### Direction
Reproduce every one of the lines below with "Where should I click to" changed to "Where do I click to" and nothing else altered.

-- start Input for this task --

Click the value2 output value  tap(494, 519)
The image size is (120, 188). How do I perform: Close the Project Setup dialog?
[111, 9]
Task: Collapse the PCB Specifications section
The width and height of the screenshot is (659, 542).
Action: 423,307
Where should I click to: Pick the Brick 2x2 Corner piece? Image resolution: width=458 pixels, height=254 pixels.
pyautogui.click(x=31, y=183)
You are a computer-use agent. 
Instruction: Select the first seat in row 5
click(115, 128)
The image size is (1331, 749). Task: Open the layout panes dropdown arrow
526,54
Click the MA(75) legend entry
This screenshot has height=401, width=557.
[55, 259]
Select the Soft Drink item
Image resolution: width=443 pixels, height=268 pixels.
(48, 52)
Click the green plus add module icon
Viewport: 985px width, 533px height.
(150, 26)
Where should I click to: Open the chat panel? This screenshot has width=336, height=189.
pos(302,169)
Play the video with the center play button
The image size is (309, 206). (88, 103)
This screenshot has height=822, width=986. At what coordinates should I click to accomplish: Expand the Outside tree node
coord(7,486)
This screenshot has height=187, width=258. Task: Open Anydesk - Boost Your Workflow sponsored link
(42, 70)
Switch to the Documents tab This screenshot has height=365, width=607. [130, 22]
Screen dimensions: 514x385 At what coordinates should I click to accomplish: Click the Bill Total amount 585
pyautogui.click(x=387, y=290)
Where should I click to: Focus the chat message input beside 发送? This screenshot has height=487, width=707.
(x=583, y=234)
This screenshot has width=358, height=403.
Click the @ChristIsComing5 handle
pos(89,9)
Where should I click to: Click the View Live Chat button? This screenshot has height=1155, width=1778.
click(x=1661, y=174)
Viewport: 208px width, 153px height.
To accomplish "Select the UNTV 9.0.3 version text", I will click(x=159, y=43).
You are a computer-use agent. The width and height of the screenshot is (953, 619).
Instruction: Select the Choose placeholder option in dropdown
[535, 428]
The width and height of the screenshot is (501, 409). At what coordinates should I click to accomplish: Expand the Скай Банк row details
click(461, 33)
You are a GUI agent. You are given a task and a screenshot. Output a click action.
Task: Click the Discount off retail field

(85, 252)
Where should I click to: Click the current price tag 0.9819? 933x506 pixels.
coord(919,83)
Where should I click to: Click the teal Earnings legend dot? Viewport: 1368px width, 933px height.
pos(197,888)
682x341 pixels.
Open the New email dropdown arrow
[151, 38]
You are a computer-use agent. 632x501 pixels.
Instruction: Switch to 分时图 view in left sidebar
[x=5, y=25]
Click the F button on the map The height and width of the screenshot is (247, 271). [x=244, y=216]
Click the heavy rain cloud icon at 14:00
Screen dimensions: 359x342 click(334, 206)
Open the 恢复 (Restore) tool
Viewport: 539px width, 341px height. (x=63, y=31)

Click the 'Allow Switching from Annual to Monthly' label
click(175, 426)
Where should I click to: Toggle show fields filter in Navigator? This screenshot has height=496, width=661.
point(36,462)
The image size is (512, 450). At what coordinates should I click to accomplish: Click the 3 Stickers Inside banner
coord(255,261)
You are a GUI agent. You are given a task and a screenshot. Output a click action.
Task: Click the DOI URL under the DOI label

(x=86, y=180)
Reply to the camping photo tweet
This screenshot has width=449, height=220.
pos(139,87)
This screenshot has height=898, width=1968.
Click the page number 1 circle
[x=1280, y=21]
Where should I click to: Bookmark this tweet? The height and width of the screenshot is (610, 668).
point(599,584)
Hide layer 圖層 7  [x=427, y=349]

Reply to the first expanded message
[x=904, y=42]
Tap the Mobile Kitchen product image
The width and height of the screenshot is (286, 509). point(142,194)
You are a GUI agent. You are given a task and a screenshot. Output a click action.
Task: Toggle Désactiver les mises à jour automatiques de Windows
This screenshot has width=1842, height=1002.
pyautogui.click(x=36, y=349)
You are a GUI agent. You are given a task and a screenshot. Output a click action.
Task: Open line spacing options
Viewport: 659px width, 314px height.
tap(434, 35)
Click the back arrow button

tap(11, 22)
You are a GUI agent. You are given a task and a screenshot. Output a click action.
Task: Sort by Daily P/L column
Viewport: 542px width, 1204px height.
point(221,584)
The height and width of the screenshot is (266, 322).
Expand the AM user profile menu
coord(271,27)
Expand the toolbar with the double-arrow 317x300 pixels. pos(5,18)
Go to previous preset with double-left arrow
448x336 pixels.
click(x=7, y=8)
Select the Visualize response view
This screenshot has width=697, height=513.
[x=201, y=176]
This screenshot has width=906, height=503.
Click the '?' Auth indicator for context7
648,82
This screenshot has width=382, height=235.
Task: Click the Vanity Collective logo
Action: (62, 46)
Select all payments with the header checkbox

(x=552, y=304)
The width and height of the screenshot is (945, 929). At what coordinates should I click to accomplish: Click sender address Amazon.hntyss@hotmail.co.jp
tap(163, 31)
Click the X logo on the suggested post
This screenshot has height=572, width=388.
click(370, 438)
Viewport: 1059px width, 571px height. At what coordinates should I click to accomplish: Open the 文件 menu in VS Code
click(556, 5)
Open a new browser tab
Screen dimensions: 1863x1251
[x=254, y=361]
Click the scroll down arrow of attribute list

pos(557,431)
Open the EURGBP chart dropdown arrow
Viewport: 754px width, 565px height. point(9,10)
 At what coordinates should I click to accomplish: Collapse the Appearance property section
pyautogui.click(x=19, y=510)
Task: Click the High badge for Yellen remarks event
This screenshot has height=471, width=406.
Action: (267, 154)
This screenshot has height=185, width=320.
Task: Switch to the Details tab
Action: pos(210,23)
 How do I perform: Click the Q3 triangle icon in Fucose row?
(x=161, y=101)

-- end Input for this task --

### Full response
Click the value2 output value  tap(494, 519)
The image size is (120, 188). How do I perform: Close the Project Setup dialog?
[111, 9]
Task: Collapse the PCB Specifications section
The width and height of the screenshot is (659, 542).
Action: 423,307
Where do I click to: Pick the Brick 2x2 Corner piece? Image resolution: width=458 pixels, height=254 pixels.
pyautogui.click(x=31, y=183)
You are a computer-use agent. 
Instruction: Select the first seat in row 5
click(115, 128)
The image size is (1331, 749). Task: Open the layout panes dropdown arrow
526,54
Click the MA(75) legend entry
This screenshot has height=401, width=557.
[55, 259]
Select the Soft Drink item
Image resolution: width=443 pixels, height=268 pixels.
(48, 52)
Click the green plus add module icon
Viewport: 985px width, 533px height.
(150, 26)
Where do I click to: Open the chat panel? This screenshot has width=336, height=189.
pos(302,169)
Play the video with the center play button
The image size is (309, 206). (88, 103)
This screenshot has height=822, width=986. At what coordinates should I click to accomplish: Expand the Outside tree node
coord(7,486)
This screenshot has height=187, width=258. Task: Open Anydesk - Boost Your Workflow sponsored link
(42, 70)
Switch to the Documents tab This screenshot has height=365, width=607. [130, 22]
Screen dimensions: 514x385 At what coordinates should I click to accomplish: Click the Bill Total amount 585
pyautogui.click(x=387, y=290)
Where do I click to: Focus the chat message input beside 发送? This screenshot has height=487, width=707.
(x=583, y=234)
This screenshot has width=358, height=403.
Click the @ChristIsComing5 handle
pos(89,9)
Where do I click to: Click the View Live Chat button? This screenshot has height=1155, width=1778.
click(x=1661, y=174)
Viewport: 208px width, 153px height.
To accomplish "Select the UNTV 9.0.3 version text", I will click(x=159, y=43).
You are a computer-use agent. The width and height of the screenshot is (953, 619).
Instruction: Select the Choose placeholder option in dropdown
[535, 428]
The width and height of the screenshot is (501, 409). At what coordinates should I click to accomplish: Expand the Скай Банк row details
click(461, 33)
You are a GUI agent. You are given a task and a screenshot. Output a click action.
Task: Click the Discount off retail field

(85, 252)
Where do I click to: Click the current price tag 0.9819? 933x506 pixels.
coord(919,83)
Where do I click to: Click the teal Earnings legend dot? Viewport: 1368px width, 933px height.
pos(197,888)
682x341 pixels.
Open the New email dropdown arrow
[151, 38]
You are a computer-use agent. 632x501 pixels.
Instruction: Switch to 分时图 view in left sidebar
[x=5, y=25]
Click the F button on the map The height and width of the screenshot is (247, 271). [x=244, y=216]
Click the heavy rain cloud icon at 14:00
Screen dimensions: 359x342 click(334, 206)
Open the 恢复 (Restore) tool
Viewport: 539px width, 341px height. (x=63, y=31)

Click the 'Allow Switching from Annual to Monthly' label
click(175, 426)
Where do I click to: Toggle show fields filter in Navigator? This screenshot has height=496, width=661.
point(36,462)
The image size is (512, 450). At what coordinates should I click to accomplish: Click the 3 Stickers Inside banner
coord(255,261)
You are a GUI agent. You are given a task and a screenshot. Output a click action.
Task: Click the DOI URL under the DOI label

(x=86, y=180)
Reply to the camping photo tweet
This screenshot has width=449, height=220.
pos(139,87)
This screenshot has height=898, width=1968.
Click the page number 1 circle
[x=1280, y=21]
Where do I click to: Bookmark this tweet? The height and width of the screenshot is (610, 668).
point(599,584)
Hide layer 圖層 7  [x=427, y=349]

Reply to the first expanded message
[x=904, y=42]
Tap the Mobile Kitchen product image
The width and height of the screenshot is (286, 509). point(142,194)
You are a GUI agent. You are given a task and a screenshot. Output a click action.
Task: Toggle Désactiver les mises à jour automatiques de Windows
This screenshot has width=1842, height=1002.
pyautogui.click(x=36, y=349)
You are a GUI agent. You are given a task and a screenshot. Output a click action.
Task: Open line spacing options
Viewport: 659px width, 314px height.
tap(434, 35)
Click the back arrow button

tap(11, 22)
You are a GUI agent. You are given a task and a screenshot. Output a click action.
Task: Sort by Daily P/L column
Viewport: 542px width, 1204px height.
point(221,584)
The height and width of the screenshot is (266, 322).
Expand the AM user profile menu
coord(271,27)
Expand the toolbar with the double-arrow 317x300 pixels. pos(5,18)
Go to previous preset with double-left arrow
448x336 pixels.
click(x=7, y=8)
Select the Visualize response view
This screenshot has width=697, height=513.
[x=201, y=176]
This screenshot has width=906, height=503.
Click the '?' Auth indicator for context7
648,82
This screenshot has width=382, height=235.
Task: Click the Vanity Collective logo
Action: (62, 46)
Select all payments with the header checkbox

(x=552, y=304)
The width and height of the screenshot is (945, 929). At what coordinates should I click to accomplish: Click sender address Amazon.hntyss@hotmail.co.jp
tap(163, 31)
Click the X logo on the suggested post
This screenshot has height=572, width=388.
click(370, 438)
Viewport: 1059px width, 571px height. At what coordinates should I click to accomplish: Open the 文件 menu in VS Code
click(556, 5)
Open a new browser tab
Screen dimensions: 1863x1251
[x=254, y=361]
Click the scroll down arrow of attribute list

pos(557,431)
Open the EURGBP chart dropdown arrow
Viewport: 754px width, 565px height. point(9,10)
 At what coordinates should I click to accomplish: Collapse the Appearance property section
pyautogui.click(x=19, y=510)
Task: Click the High badge for Yellen remarks event
This screenshot has height=471, width=406.
Action: (267, 154)
This screenshot has height=185, width=320.
Task: Switch to the Details tab
Action: pos(210,23)
 How do I perform: Click the Q3 triangle icon in Fucose row?
(x=161, y=101)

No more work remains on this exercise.